• **WORK INSTRUCTIONS**
Take the line that contains "Click the partially" as the first line and the final line of the records as the last; return exactly those lines and the lines between.

########################################

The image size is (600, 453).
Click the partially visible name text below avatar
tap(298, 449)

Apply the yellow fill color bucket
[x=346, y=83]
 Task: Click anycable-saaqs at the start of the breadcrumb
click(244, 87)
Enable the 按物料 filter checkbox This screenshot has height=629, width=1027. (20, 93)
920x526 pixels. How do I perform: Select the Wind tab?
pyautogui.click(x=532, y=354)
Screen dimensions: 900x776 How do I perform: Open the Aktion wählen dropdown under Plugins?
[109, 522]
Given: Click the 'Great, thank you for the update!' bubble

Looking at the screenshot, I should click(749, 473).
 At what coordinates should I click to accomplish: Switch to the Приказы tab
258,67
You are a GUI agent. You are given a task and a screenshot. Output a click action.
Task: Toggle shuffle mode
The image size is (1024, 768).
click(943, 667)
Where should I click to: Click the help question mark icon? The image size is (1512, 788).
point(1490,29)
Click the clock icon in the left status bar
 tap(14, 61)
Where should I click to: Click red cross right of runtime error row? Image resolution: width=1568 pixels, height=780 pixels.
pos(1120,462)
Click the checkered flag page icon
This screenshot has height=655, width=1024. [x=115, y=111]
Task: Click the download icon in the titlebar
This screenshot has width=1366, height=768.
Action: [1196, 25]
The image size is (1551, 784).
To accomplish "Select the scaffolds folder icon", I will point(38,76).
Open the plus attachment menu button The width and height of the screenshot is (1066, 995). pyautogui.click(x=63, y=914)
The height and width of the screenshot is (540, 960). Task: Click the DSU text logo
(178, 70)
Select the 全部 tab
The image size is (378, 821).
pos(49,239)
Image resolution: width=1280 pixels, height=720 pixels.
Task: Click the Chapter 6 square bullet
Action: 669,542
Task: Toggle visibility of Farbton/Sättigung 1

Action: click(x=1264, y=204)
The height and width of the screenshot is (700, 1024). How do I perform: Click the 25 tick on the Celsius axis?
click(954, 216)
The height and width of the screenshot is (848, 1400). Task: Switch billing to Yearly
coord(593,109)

########################################

• **REPLY**
Click the partially visible name text below avatar
tap(298, 449)

Apply the yellow fill color bucket
[x=346, y=83]
 Task: Click anycable-saaqs at the start of the breadcrumb
click(244, 87)
Enable the 按物料 filter checkbox This screenshot has height=629, width=1027. (20, 93)
920x526 pixels. How do I perform: Select the Wind tab?
pyautogui.click(x=532, y=354)
Screen dimensions: 900x776 How do I perform: Open the Aktion wählen dropdown under Plugins?
[109, 522]
Given: Click the 'Great, thank you for the update!' bubble

Looking at the screenshot, I should click(749, 473).
 At what coordinates should I click to accomplish: Switch to the Приказы tab
258,67
You are a GUI agent. You are given a task and a screenshot. Output a click action.
Task: Toggle shuffle mode
The image size is (1024, 768).
click(943, 667)
Where should I click to: Click the help question mark icon? The image size is (1512, 788).
point(1490,29)
Click the clock icon in the left status bar
 tap(14, 61)
Where should I click to: Click red cross right of runtime error row? Image resolution: width=1568 pixels, height=780 pixels.
pos(1120,462)
Click the checkered flag page icon
This screenshot has height=655, width=1024. [x=115, y=111]
Task: Click the download icon in the titlebar
This screenshot has width=1366, height=768.
Action: [1196, 25]
The image size is (1551, 784).
To accomplish "Select the scaffolds folder icon", I will point(38,76).
Open the plus attachment menu button The width and height of the screenshot is (1066, 995). pyautogui.click(x=63, y=914)
The height and width of the screenshot is (540, 960). Task: Click the DSU text logo
(178, 70)
Select the 全部 tab
The image size is (378, 821).
pos(49,239)
Image resolution: width=1280 pixels, height=720 pixels.
Task: Click the Chapter 6 square bullet
Action: 669,542
Task: Toggle visibility of Farbton/Sättigung 1

Action: click(x=1264, y=204)
The height and width of the screenshot is (700, 1024). How do I perform: Click the 25 tick on the Celsius axis?
click(954, 216)
The height and width of the screenshot is (848, 1400). Task: Switch billing to Yearly
coord(593,109)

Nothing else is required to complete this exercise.